Input data:
****

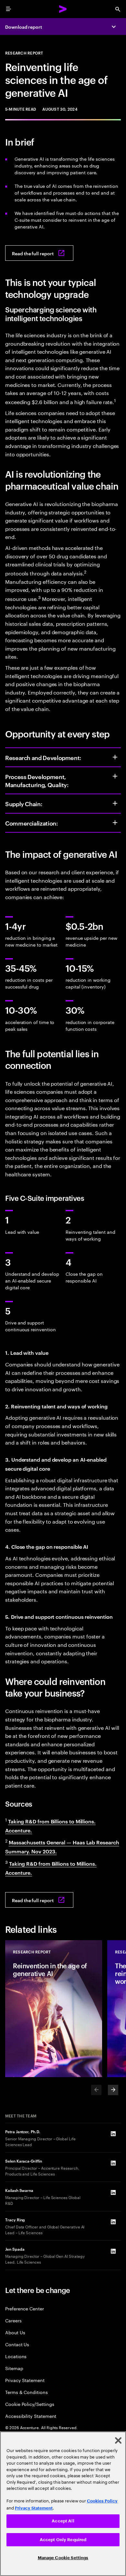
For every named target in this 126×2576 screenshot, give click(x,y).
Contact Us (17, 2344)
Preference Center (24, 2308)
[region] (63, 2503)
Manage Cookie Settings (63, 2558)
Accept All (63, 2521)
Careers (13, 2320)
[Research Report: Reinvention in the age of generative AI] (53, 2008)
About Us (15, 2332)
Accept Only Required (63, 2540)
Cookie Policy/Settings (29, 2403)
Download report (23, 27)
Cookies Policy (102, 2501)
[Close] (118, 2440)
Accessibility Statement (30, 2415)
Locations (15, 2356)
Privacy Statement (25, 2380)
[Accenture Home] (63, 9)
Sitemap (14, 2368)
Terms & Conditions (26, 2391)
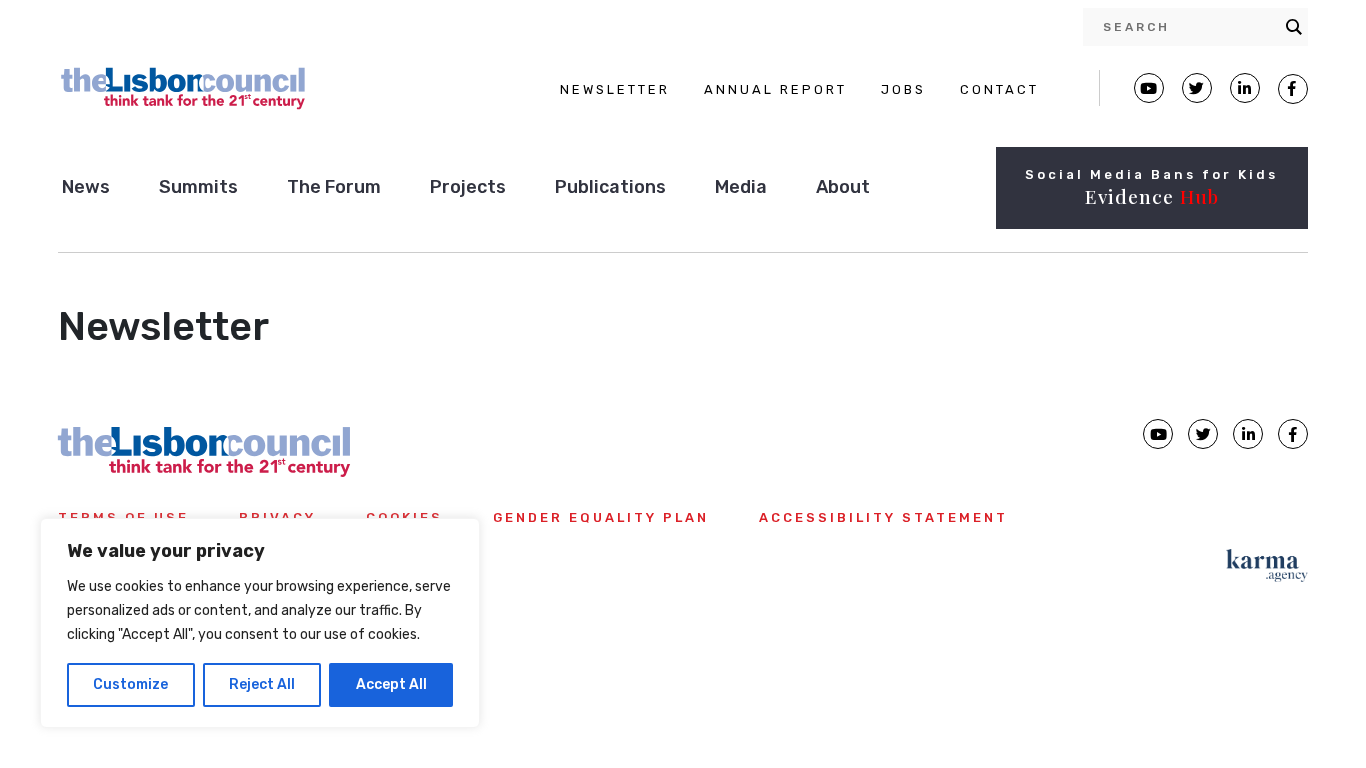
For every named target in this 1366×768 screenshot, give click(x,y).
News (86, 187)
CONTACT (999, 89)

****

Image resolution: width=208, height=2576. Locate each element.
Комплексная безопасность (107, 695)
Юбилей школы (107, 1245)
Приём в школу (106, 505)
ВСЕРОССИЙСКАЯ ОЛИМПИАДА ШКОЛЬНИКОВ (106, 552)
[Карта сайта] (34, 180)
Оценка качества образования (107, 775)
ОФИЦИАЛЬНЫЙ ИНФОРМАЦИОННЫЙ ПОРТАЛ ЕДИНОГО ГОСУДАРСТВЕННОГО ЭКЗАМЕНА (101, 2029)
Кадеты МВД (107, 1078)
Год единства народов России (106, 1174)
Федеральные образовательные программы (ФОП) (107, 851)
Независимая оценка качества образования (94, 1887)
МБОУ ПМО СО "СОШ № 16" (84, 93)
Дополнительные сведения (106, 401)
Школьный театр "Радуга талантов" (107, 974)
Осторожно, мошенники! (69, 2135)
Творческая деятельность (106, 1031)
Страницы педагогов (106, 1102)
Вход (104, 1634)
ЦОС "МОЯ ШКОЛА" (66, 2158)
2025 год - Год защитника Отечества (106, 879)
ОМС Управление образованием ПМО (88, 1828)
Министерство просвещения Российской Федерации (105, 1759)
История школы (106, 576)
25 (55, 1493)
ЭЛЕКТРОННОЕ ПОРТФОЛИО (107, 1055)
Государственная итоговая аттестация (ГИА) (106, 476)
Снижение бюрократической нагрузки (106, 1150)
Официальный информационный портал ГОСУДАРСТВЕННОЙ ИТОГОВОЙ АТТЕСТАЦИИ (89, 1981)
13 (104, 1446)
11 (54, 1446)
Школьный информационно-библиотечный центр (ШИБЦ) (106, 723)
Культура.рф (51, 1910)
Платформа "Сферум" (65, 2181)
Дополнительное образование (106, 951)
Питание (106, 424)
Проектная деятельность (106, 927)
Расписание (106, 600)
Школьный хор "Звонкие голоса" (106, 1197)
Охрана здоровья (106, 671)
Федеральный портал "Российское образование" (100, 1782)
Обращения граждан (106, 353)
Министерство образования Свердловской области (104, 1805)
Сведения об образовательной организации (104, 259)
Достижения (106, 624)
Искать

****

What you return from the records above should be exactly everything from the line with "For every named target in this 126×2576" down to the line with "CONTACT (999, 89)", both kept, and no pictures.

The completed task:
For every named target in this 126×2576 screenshot, give click(x,y).
Contact Us (17, 2344)
Preference Center (24, 2308)
[region] (63, 2503)
Manage Cookie Settings (63, 2558)
Accept All (63, 2521)
Careers (13, 2320)
[Research Report: Reinvention in the age of generative AI] (53, 2008)
About Us (15, 2332)
Accept Only Required (63, 2540)
Cookie Policy/Settings (29, 2403)
Download report (23, 27)
Cookies Policy (102, 2501)
[Close] (118, 2440)
Accessibility Statement (30, 2415)
Locations (15, 2356)
Privacy Statement (25, 2380)
[Accenture Home] (63, 9)
Sitemap (14, 2368)
Terms & Conditions (26, 2391)
For every named target in this 1366×768 screenshot, give click(x,y).
News (86, 187)
CONTACT (999, 89)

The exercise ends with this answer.